> **Problemas a resolver**:
(1) No texto sobre a educação na Igreja, que obra de Agostinho de Hipona é mencionada?
(2) Traduza para o inglês esta frase do texto sobre a educação na Igreja: "Estudiosos afirmam que uma grande contribuição dessas escolas foi a preservação dos escritos clássicos dos gregos e cristãos para as gerações futuras."
(3) Prossiga o texto sobre a educação na Igreja a partir da última frase apresentada.

> **Trecho do texto**:
▼
Além de uma definição mais clara das doutrinas corretas, a Igreja também passou
a se preocupar em como transmitir adequadamente a Mensagem a povos tão
distintos. Como resposta a esse apelo surgiram as escolas de catecúmenos, onde
as crianças podiam receber uma educação livre das influências mitológicas e
politeístas – mais tarde surgiram as escolas catequéticas, as catedrais e as
monásticas, onde havia o afastamento da vida comum para uma dedicação maior aos
escritos antigos. Estudiosos afirmam que uma grande contribuição dessas escolas
foi a preservação dos escritos clássicos dos gregos e cristãos para as gerações
futuras.
Nesse contexto
temos os Pais da Igreja, que contribuíram vastamente para a história da
educação através de suas interpretações da fé e seus escritos em geral,
direcionados e adaptados sabiamente aos povos que queriam atingir – podemos
destacar Justino Mártir, Irineu, Clemente de Alexandria, Tertuliano, Orígines e
Jerônimo. Agostinho de Hipona talvez seja o maior desses Pais da Igreja, já que
escreveu uma obra de nome Educação Cristã, “um manual de instruções para
clérigos e leigos”, que trazia uma série de técnicas de ensino para os
professores. Questões educacionais verdadeiramente não são problemas de
interesse apenas do mundo atual!
▲
> **Extrato de dados**:
▼
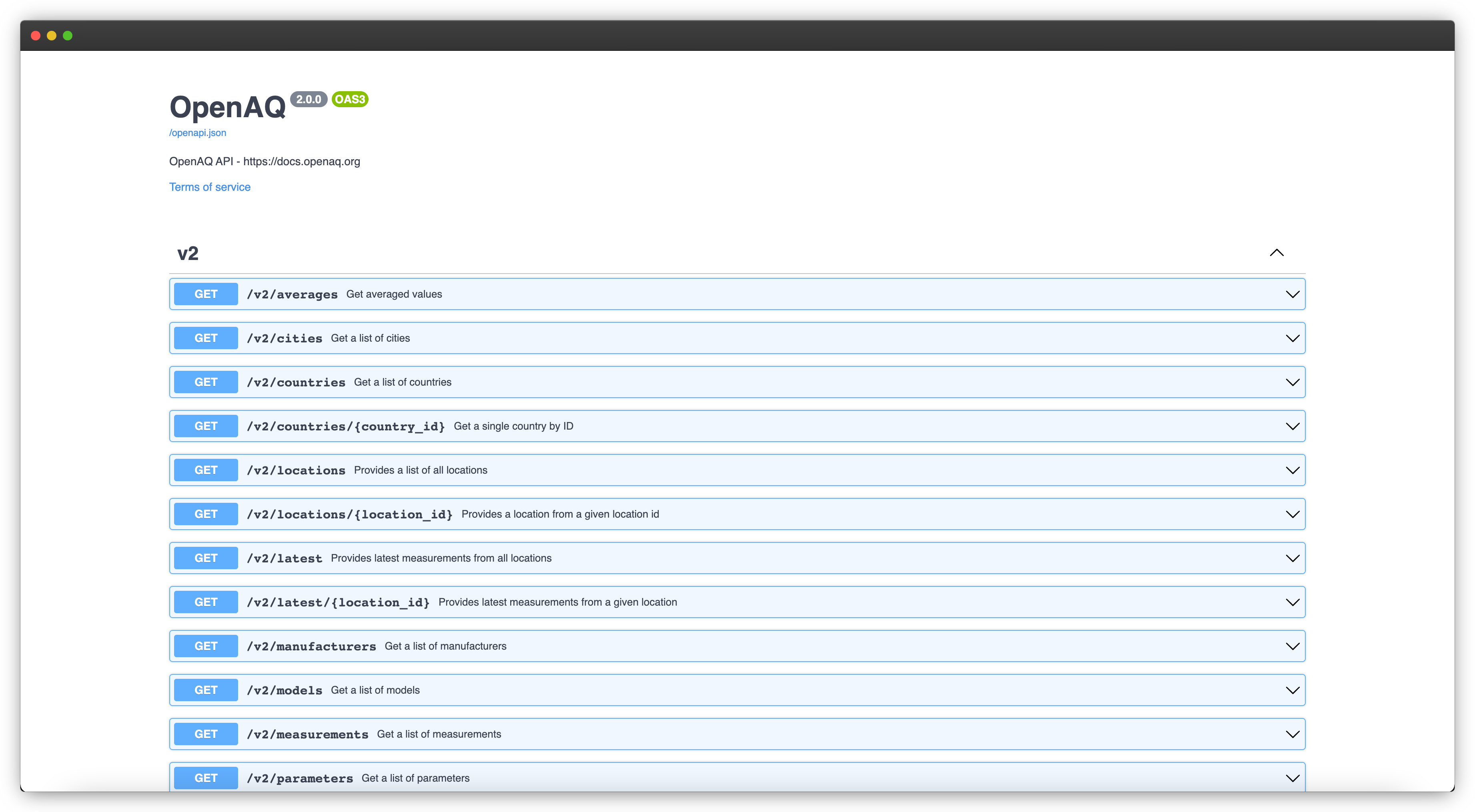Click the green fullscreen window button

(68, 36)
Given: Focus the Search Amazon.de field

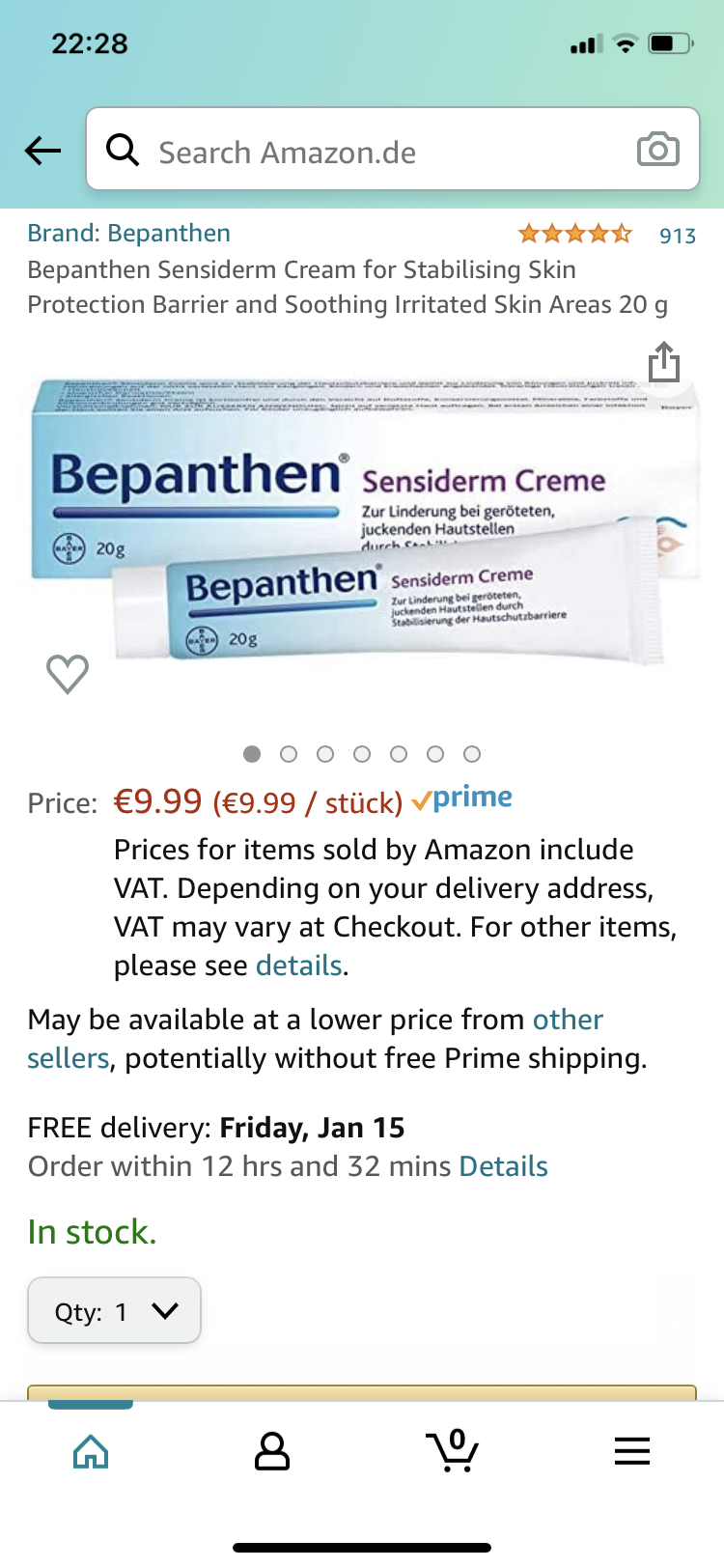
▲
> **Resultados das tarefas**:
(1) Educação Cristã, "um manual de instruções para clérigos e leigos".

(2) Scholars state that a major contribution of these schools was the preservation of the classical writings of the Greeks and Christians for future generations.

(3)
Nos tempos da
Reforma e pós-Reforma também encontramos pontos relevantes sobre o assunto.
Martinho Lutero, o Grande Reformador, apresenta-se como uma figura
profundamente preocupada com o ensino das Escrituras – Lutero lutou tanto
contra as indulgências quanto contra o despreparo dos responsáveis pelo ensino
da Palavra. Para Lutero, todos deveriam ter acesso à leitura da Bíblia, de modo
que empenhou-se em traduzi-la para a língua do povo e procurou imprimi-la em
grande escala, para ser acessível a todos. Além de Lutero, podemos lembrar de
João Calvino, estudioso da Palavra por natureza, que atribuiu a Igreja a função
de ensino, descrevendo-a como uma prioridade. Calvino era professor e
incentivou o ensino religioso para crianças, enfatizando a responsabilidade dos
pais nesse cenário.
Comênio foi
outro grande educador da Igreja. Ele trabalhava com a questão do essencialismo,
entendendo que todos os conhecimentos, todas as disciplinas, são uma parte da
verdade total de Deus - em filosofia, tal posicionamento é chamado de
pansofismo, que é o mesmo que ensinar tudo a todos. Para Comênio, a escola
deve: ensinar tudo a todos; ensinar para tornar a pessoa sábia, piedosa e
virtuosa; educar o indivíduo completamente antes da maturidade; oferecer um
ambiente saudável, sem castigo; dar educação completa, sem superficialidade;
ser acessível.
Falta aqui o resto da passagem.